### WHAT THE EXERCISE ASKS
Within the listing below, filter for "Daily" and copy every matching line.

### RAW DATA
····················

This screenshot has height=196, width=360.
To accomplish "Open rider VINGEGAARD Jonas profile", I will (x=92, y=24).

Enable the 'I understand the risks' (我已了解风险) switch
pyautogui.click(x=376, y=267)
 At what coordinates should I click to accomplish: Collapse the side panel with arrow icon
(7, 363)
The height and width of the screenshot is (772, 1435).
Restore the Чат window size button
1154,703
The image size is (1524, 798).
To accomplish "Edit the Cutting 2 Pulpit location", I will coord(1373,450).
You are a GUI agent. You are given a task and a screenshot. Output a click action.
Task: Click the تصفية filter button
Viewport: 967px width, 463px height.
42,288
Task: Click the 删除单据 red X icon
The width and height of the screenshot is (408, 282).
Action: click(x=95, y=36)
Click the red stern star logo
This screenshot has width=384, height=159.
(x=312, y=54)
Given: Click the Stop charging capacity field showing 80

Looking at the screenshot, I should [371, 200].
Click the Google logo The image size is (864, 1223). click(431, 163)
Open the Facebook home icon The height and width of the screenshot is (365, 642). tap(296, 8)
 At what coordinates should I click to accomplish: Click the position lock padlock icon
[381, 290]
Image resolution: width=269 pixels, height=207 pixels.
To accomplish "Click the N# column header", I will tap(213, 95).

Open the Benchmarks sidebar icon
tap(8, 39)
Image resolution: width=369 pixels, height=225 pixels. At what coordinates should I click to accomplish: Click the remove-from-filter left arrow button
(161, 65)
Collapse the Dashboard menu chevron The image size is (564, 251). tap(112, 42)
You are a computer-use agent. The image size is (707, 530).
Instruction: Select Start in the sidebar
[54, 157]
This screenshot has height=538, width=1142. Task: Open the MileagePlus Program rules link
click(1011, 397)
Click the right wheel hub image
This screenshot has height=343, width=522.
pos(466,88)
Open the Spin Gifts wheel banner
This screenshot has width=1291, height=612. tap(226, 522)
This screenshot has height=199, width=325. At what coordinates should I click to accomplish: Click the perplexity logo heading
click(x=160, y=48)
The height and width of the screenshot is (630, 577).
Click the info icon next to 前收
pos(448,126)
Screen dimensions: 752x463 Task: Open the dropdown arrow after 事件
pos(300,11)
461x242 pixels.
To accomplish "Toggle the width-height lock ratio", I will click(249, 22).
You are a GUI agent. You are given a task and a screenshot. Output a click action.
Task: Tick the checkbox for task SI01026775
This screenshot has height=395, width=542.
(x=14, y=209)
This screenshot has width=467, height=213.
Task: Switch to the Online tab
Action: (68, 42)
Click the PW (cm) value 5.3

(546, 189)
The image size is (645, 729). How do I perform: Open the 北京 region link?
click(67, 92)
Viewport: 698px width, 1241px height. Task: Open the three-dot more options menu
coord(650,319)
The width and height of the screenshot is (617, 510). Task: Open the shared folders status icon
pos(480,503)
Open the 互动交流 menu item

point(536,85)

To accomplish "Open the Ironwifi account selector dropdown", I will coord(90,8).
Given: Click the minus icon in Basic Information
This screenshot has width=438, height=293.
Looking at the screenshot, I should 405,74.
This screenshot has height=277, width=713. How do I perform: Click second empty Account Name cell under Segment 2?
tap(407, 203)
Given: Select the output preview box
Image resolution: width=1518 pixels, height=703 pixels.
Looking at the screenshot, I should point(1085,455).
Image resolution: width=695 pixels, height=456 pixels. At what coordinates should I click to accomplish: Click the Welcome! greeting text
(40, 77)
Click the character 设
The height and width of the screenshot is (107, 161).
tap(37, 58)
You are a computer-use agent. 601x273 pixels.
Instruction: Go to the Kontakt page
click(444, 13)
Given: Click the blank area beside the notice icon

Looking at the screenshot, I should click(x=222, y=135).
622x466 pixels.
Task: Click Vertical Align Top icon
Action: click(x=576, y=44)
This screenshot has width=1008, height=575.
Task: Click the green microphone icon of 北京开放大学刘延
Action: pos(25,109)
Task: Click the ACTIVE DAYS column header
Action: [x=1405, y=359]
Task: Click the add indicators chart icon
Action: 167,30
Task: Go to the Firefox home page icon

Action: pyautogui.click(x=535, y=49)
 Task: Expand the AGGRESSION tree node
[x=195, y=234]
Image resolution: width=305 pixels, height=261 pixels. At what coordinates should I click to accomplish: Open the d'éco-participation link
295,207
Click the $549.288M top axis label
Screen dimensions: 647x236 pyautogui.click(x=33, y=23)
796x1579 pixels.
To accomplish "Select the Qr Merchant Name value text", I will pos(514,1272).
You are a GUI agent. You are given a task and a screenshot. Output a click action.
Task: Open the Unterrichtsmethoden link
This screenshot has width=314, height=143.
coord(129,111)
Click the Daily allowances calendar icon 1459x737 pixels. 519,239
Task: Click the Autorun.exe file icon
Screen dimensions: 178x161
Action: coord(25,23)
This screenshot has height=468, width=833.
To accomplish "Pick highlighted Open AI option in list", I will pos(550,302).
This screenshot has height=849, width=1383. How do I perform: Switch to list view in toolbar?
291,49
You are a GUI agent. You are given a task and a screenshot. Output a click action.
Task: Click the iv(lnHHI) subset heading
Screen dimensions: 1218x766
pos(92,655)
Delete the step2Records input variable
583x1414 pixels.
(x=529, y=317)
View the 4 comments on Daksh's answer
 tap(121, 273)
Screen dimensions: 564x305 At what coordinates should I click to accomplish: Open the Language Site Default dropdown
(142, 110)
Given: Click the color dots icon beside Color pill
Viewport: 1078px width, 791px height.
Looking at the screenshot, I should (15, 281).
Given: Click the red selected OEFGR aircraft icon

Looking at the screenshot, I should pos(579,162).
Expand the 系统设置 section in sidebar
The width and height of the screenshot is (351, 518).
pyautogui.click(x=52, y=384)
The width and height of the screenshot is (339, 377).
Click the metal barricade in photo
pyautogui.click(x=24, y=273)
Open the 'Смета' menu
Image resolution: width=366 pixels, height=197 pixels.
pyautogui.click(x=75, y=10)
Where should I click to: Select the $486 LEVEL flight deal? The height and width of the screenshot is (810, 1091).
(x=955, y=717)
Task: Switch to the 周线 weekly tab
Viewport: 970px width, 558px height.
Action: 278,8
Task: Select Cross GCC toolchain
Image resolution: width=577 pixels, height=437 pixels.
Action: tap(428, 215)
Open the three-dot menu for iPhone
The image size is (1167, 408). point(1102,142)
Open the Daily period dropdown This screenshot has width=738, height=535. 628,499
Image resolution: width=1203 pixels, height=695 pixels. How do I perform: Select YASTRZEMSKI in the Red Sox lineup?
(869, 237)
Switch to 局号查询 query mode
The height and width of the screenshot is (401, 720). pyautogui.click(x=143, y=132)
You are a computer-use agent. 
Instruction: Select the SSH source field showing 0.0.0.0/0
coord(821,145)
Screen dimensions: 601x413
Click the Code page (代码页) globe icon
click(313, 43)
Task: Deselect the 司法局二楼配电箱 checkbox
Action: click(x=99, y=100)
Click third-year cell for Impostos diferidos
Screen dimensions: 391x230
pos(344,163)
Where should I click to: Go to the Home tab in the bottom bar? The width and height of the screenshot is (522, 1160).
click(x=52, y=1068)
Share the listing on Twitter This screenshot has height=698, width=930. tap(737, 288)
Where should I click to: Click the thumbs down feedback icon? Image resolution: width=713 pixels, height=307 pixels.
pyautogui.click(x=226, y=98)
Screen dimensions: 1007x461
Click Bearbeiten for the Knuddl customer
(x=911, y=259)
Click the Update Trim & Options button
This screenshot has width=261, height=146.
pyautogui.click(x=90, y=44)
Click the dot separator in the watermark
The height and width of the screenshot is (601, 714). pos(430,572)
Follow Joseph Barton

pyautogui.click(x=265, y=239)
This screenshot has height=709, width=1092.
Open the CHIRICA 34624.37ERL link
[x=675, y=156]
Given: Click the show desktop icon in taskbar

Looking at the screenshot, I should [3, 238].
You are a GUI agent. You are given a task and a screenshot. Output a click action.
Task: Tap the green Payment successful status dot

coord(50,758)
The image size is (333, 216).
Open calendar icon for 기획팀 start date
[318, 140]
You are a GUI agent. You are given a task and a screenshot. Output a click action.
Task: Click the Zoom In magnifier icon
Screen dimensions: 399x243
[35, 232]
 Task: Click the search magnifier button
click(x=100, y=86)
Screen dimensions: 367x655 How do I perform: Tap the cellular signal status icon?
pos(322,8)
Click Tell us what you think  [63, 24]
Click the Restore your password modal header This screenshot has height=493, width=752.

····················

### WRITTEN RESPONSE
Click the Daily allowances calendar icon 1459x737 pixels. 519,239
Open the Daily period dropdown This screenshot has width=738, height=535. 628,499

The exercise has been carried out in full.